> [Passage]
================================

In that case, too, rights in the Bill of
Rights, including the equality clause, were relied upon in
motivating the request for
the development of the common law. That
notwithstanding, this Court refused to develop the common law for
reasons already mentioned.
Therefore, in these circumstances there
is no justification I can think of for departing from the precedent
in
Lane
. Duplication of costs and time do not, in my view,
constitute special circumstances justifying this Court to deal with
the development
of Xitsonga customary law as a court of first and
last instance. More so because no party has asked for it.
[149] Recently, this Court
reaffirmed this principle in
Everfresh Market Virginia (Pty) Ltd
v Shoprite Checkers (Pty) Ltd.
102
In that case Moseneke DCJ said:
“
Everfresh
has to establish special circumstances that would justify this Court
being a court of first and last instance in a matter
that implicates
the development of the common law of contract. It has not done so.

================================

Dataset records
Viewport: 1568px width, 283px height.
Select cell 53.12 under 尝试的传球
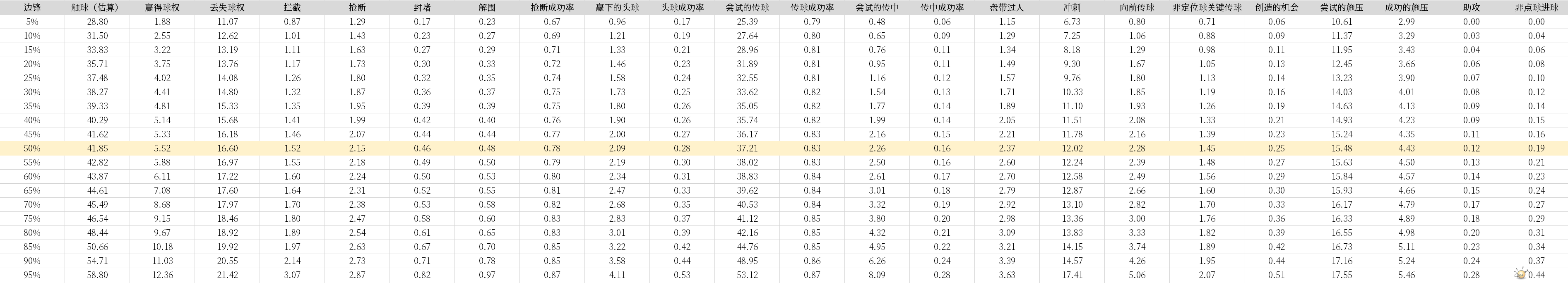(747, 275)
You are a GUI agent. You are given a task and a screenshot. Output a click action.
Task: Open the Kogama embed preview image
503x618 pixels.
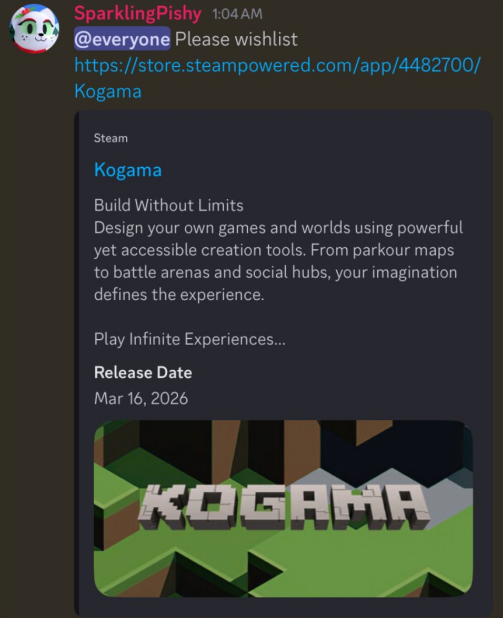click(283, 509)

================================

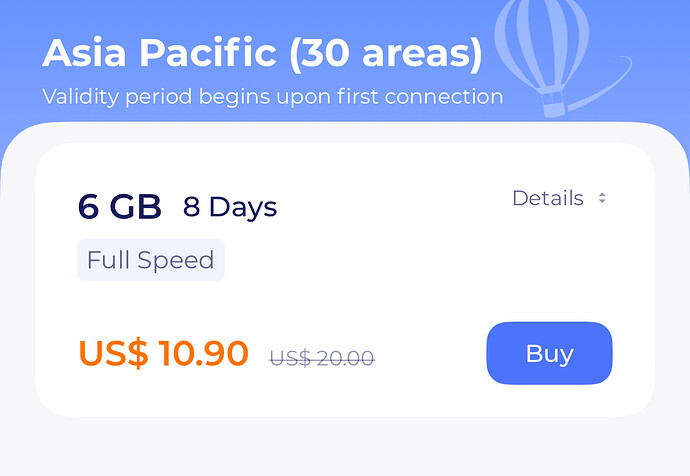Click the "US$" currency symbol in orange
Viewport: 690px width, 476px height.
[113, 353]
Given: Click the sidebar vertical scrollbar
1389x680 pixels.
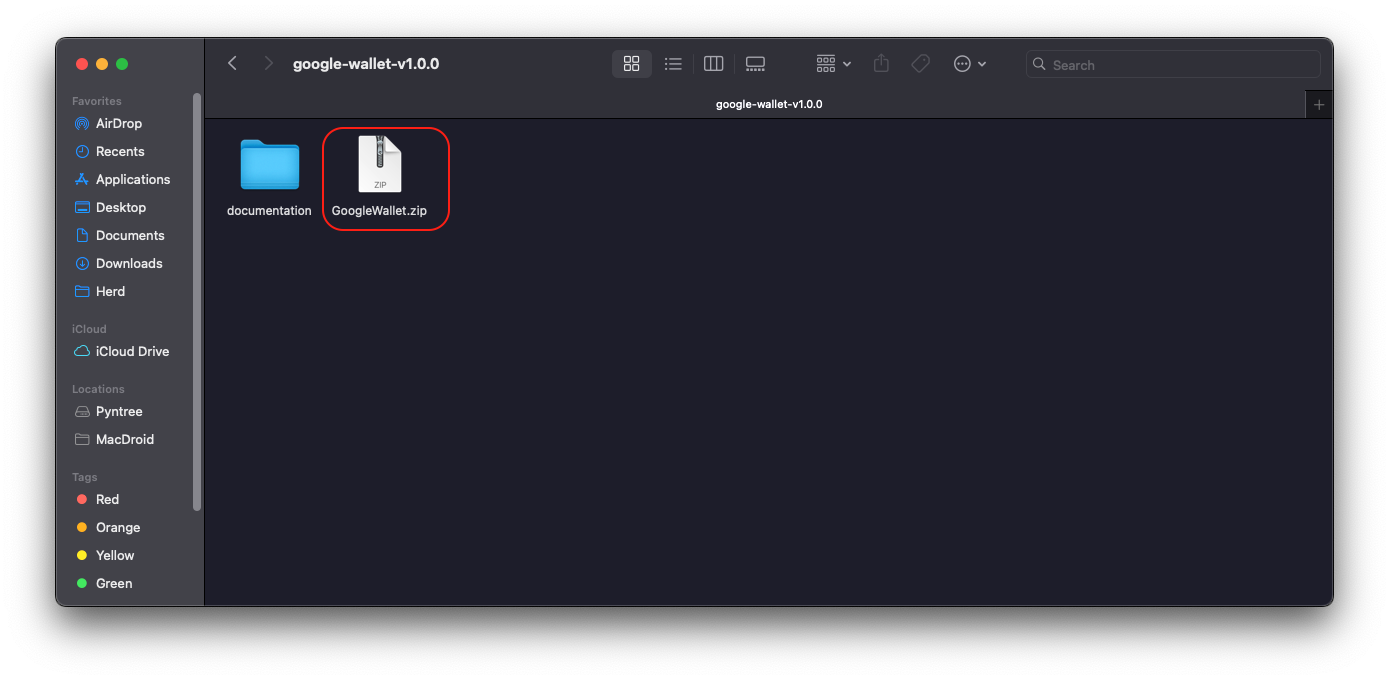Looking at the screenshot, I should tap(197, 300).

================================

> [Work instructions]
1/ Based on the court judgment excerpt, state whether each of the following statements agrees with the text: (a) in the earlier case, the Court agreed to develop the common law as requested; (b) a party asked the Court to develop Xitsonga customary law as a court of first and last instance; (c) in Everfresh, Moseneke DCJ held that Everfresh had not established special circumstances. For each, answer yes or no and quote the words of the text that decide it.
2/ Write a continuation of the court judgment excerpt on developing Xitsonga customary law, starting immediately after its final sentence.

> [Task answers]
1/
(a) No: "this Court refused to develop the common law for reasons already mentioned."
(b) No: "More so because no party has asked for it."
(c) Yes: "Everfresh has to establish special circumstances that would justify this Court being a court of first and last instance in a matter that implicates the development of the common law of contract. It has not done so."

2/
It will be recalled that Everfresh did not
even advance any grounds
why it is in the interests of justice to grant leave to appeal. If
anything, several factors point against
this Court tackling the wide
ranging commercial intricacies related to renewal clauses in
existing leases. The adaptation of
the common law Everfresh urges
upon us includes at least four possibilities: recognising the
validity of a lease at a reasonable
rental; recognising an implied
(
ex
lege
)
term that rental is reasonable; requiring contracting parties who
have a discretion to negotiate to do so reasonably (
arbitrio
boni viri
);
or imposing a duty on the parties to negotiate in good faith. All
this we are urged to do without the benefit of the views
of the High
Court and of the Supreme Court of Appeal.
. . .
Everfresh has not advanced nor
can I find any special circumstances which would render it in the
interests of justice for this
Court to hear a claim for the
development of the common law of contract relating to a renewal
clause in a lease, as a court of
first and final instance.”
103
[150] Unlike the two cases
referred to above where the applicants raised for the first time in
this Court the issue of developing
the common law, in this case the
applicant did not seek the development of customary law. Nor was it
sought by the respondents.
Instead, the issue was raised by the
amicus. In my view, an amicus cannot raise an issue which the
parties themselves are not
permitted to raise. Moreover, no special
circumstances have been shown which justify the development of
customary law by this
Court as a court of first and last instance.
The same outcome of the case may be reached without the development
in question.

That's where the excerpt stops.